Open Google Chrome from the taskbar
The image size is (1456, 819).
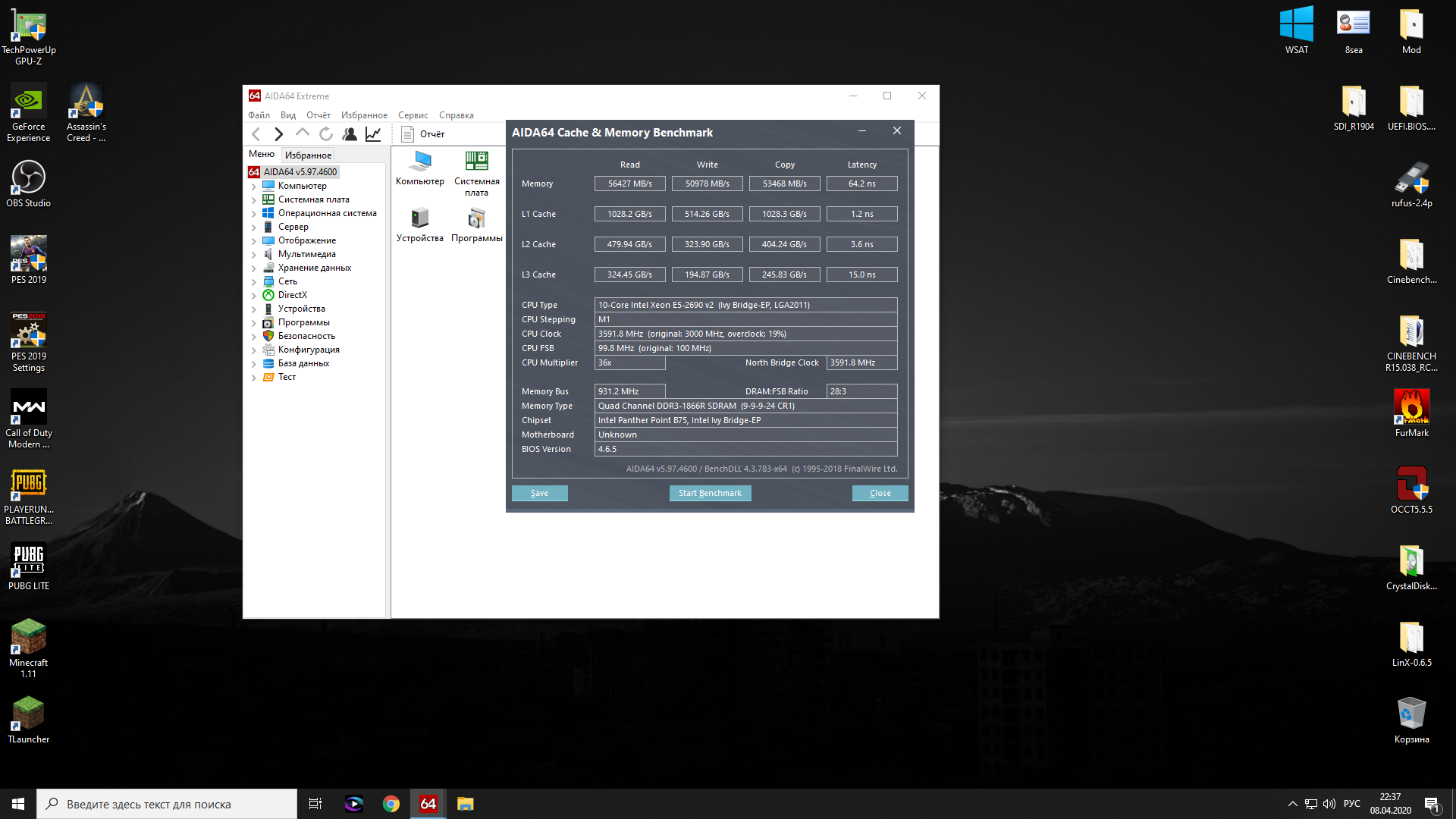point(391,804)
--
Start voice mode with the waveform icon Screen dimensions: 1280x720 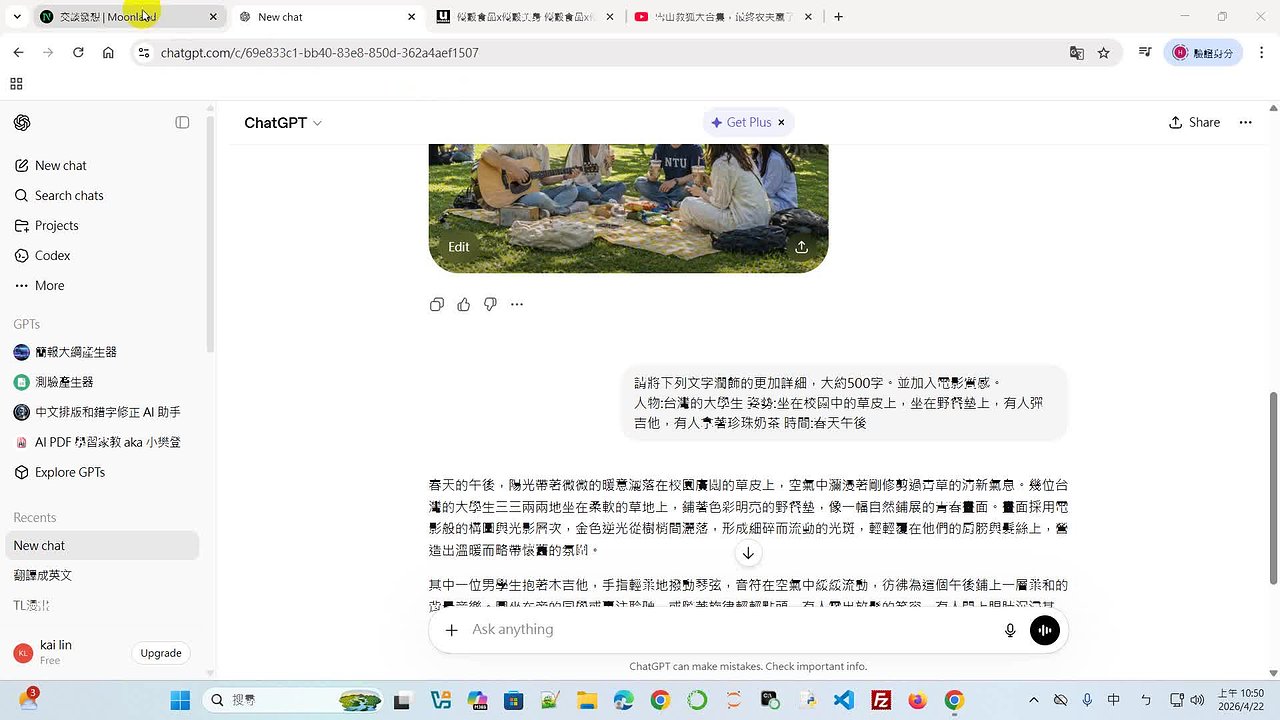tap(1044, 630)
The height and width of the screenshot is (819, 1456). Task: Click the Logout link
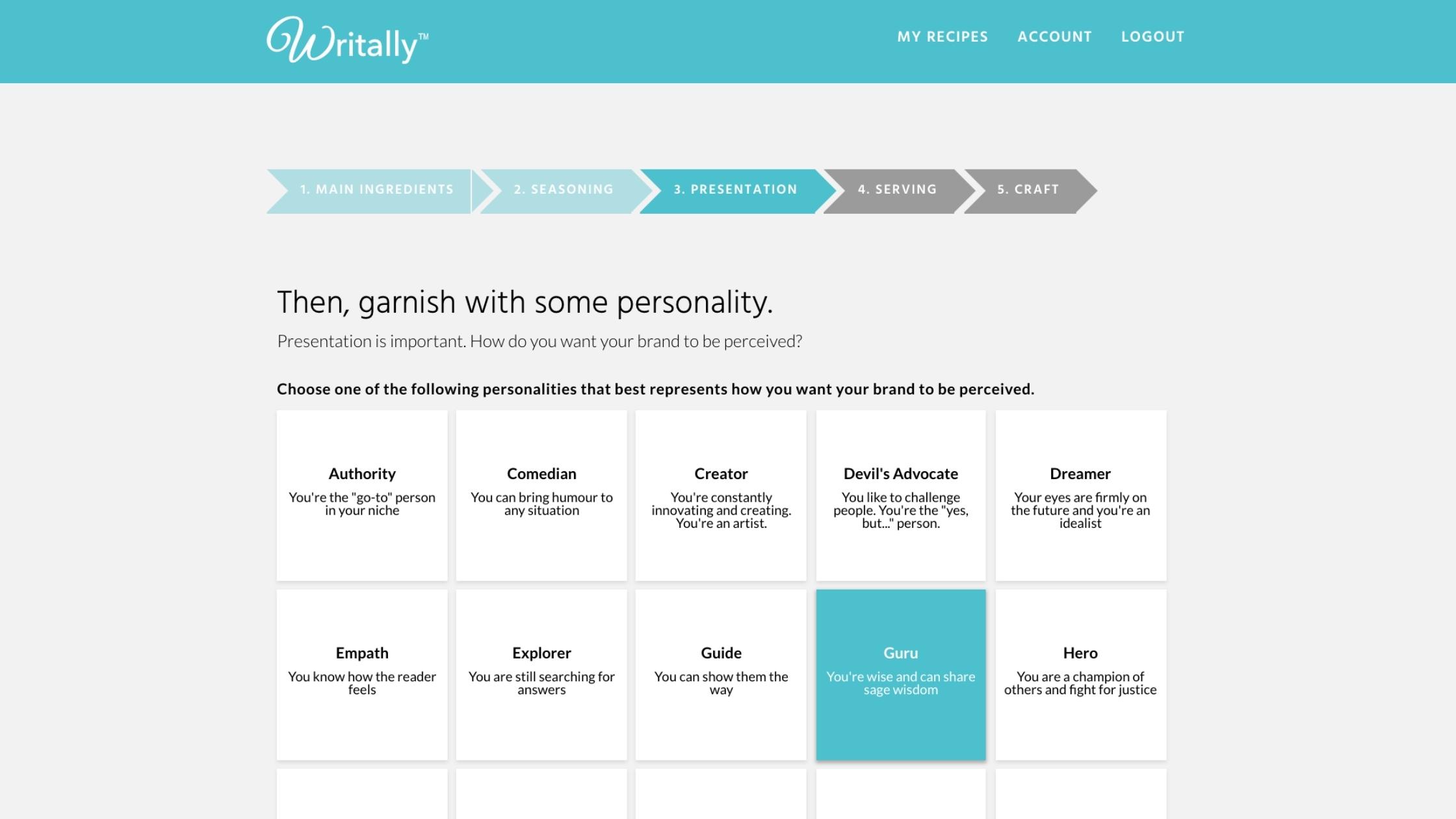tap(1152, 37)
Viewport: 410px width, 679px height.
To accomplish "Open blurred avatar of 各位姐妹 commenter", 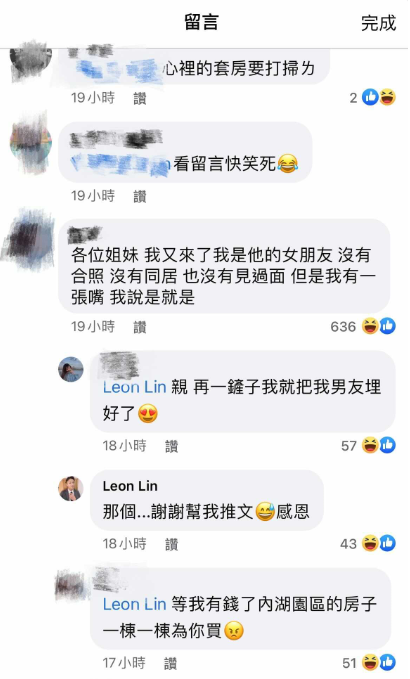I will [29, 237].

**TASK OBJECTIVE**:
Output the lines between the line containing "Open Google Chrome from the taskbar" and the line containing "point(391,804)", inclusive, reproducing them verbatim and leaving out the pictures.

**THE ANSWER**:
Open Google Chrome from the taskbar
The image size is (1456, 819).
point(391,804)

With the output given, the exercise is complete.